The second race in the NASCAR Chase for the Cup went to Denny Hamlin of Joe Gibbs Racing, but Kansas City hometown favorite Clint Bowyer brought the No. 15 5-Hour Energy Toyota home fourth at New Hampshire Motor Speedway on Sunday, leaving the 33-year-old native of Emporia, Kan., in good position in the 12-way battle to become the 2012 Sprint Cup Series champion.
Hamlin led 193 of the 300 laps at the little-over-a-mile track in Loudon, N.H. in capturing his fifth win of the season, the most of any other driver in the Sprint Cup Series in 2012 and his 22nd career victory. It was his third victory in the last five races this season and his fifth Chase win all-time.
Hamlin moved up a spot, from fourth to third, in the Chase standings, and trail points’ leader Jimmie Johnson, who finished second, 2.8 seconds behind Hamlin at New Hampshire, by just seven points. It was welcome redemption for Hamlin and the No. 11 Toyota after running out of gas a week ago at Chicagoland Speedway and winding up 16th, eight spots down from where he started.
With eight more races to go in the NASCAR postseason Chase championship round, Bowyer remains in the middle of the pack, 15 points back of Johnson, who switched places in the standings with Brad Keselowski, winner of the first Chase race a week ago at Chicagoland. Instead of being in a three-way tie with Tony Stewart and Kasey Kahne for fourth place, however, Bowyer is now tied with Kahne for fifth.
“We had a solid race car, (but) Denny Hamlin had a fast race car,” Bowyer said in commenting to reporters on his top-five finish at New Hampshire. “We all knew that all weekend long from the time we unloaded he (Hamlin) was the class of the field.
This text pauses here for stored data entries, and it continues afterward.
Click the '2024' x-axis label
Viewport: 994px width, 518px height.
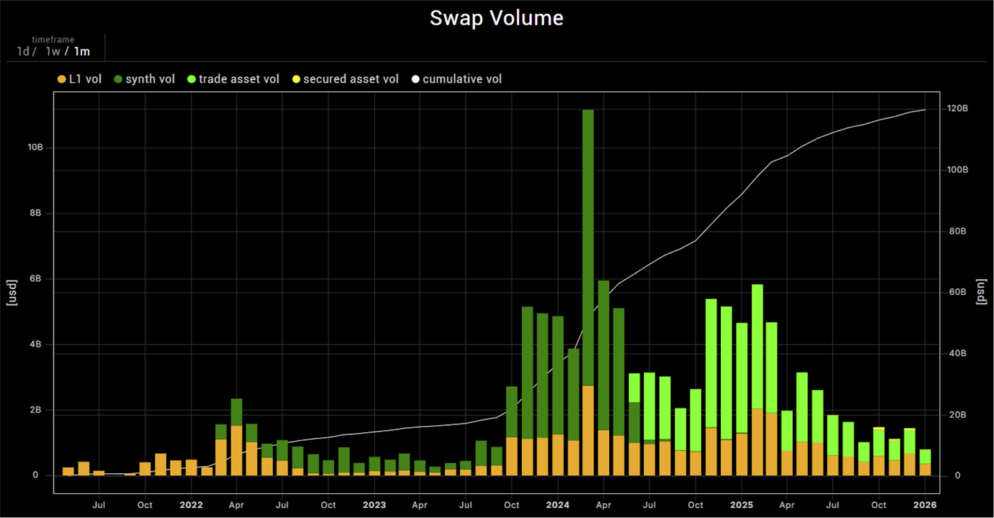click(x=557, y=505)
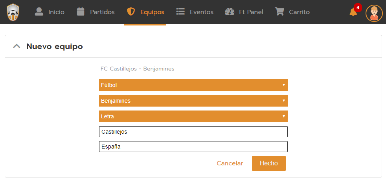Click the Eventos list icon
This screenshot has height=183, width=386.
click(180, 12)
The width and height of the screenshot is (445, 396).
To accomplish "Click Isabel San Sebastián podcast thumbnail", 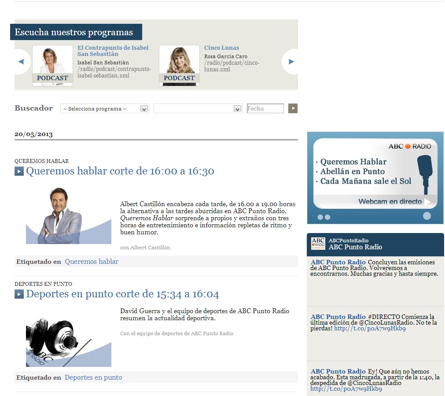I will tap(52, 65).
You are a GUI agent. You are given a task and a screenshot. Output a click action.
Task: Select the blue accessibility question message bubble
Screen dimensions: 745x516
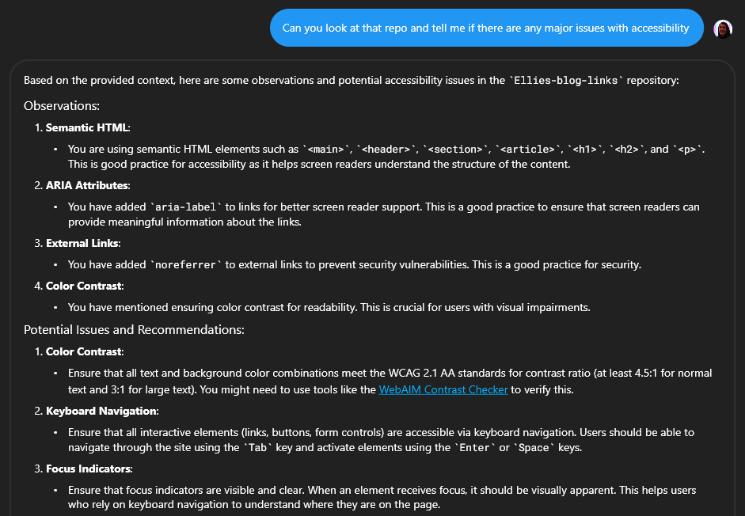[x=486, y=27]
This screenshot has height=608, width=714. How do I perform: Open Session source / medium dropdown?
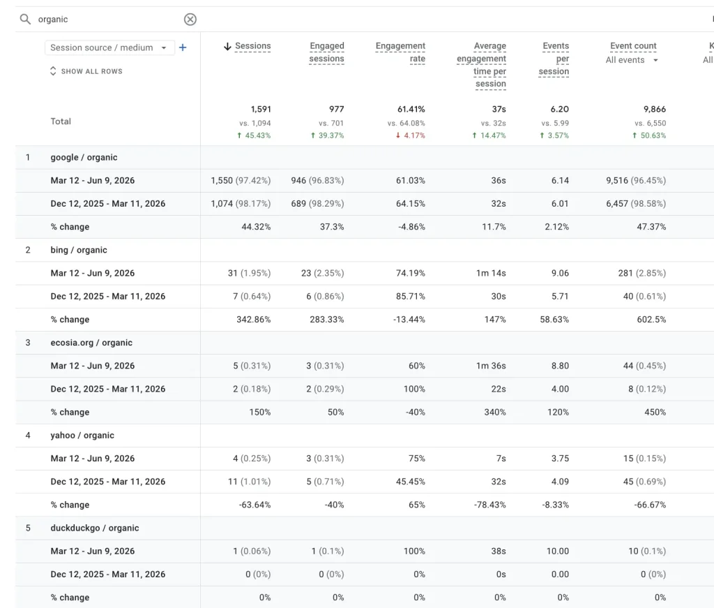(x=109, y=47)
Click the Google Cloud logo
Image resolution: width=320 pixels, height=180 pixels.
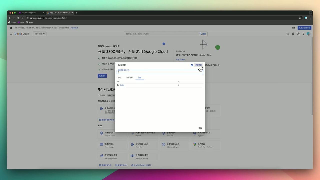22,34
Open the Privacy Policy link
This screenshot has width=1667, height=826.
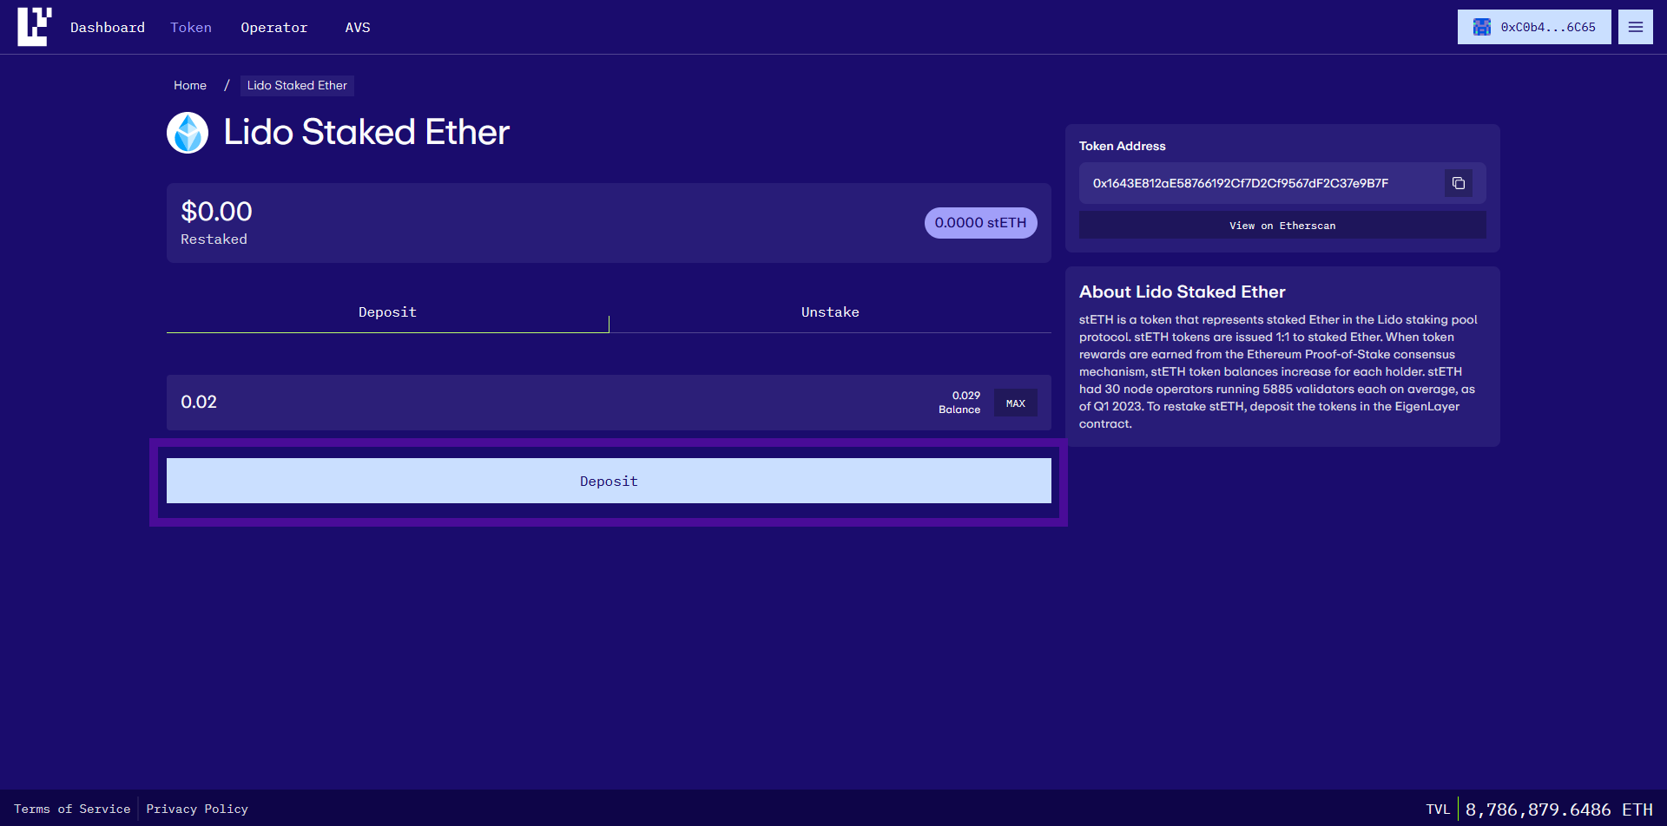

Hats off to him. He called his shot and backed it up.”
About his Chase chances, Bowyer said: “There’s a lot of racing left. Certainly, we’re still in the thing. Just got to keep those solid finishes coming.”
After the disappointing finish in Chicago, Hamlin put himself at risk for Sunday’s race by telling his fans ahead of time via Twitter that he would win at New Hampshire. He told reporters in his post-race comments on Sunday that he used the promise as much as a way to reassure his fans that New Hampshire would provide a comeback from what happened at Chicagoland.
“I knew once we got to lap 50 (at New Hampshire) and started working our way to the sixth or seventh position…I knew we had the winning car,” Hamlin said.
Carl Edwards, from Columbia, Mo., qualified fifth at New Hampshire, but ended up 19th. This is the first season in the last six that Edwards has not qualified for the Chase.
Seven of the 12 drivers who qualified for this year’s Chase for the Cup swept the top seven positions at New Hampshire Speedway on Sunday.=
Next up for the Chase challengers, as well as the remainder of the 43-car Sprint Cup Series field will be the AAA 400 at Dover (Del.) International Speedway on Sunday.
Here are some other highlights from this season’s second Chase race:
- Denny Hamlin qualified 32nd for the Sylvania 300 at New Hampshire Motor Speedway. Only six drivers have won a Chase race after starting 30th or higher.
- Clint Bowyer’s fourth-place finish at New Hampshire was his sixth top-ten finish in the past seven races this season.
- For Brad Keselowski, driver of the No. 2 Miller Lite Dodge and the points leader after the first Chase race last week, his top-10 finish on Sunday was his 11th in the past dozen races.
- The driver who won the second event in the Chase for the Cup has won the championship the past three seasons.
- Hamlin’s New Hampshire victory was also the 100th for Joe Gibbs Racing.
- Jimmie Johnson’s second-place finish was his 35th top-two finish in 82 previous Chase races.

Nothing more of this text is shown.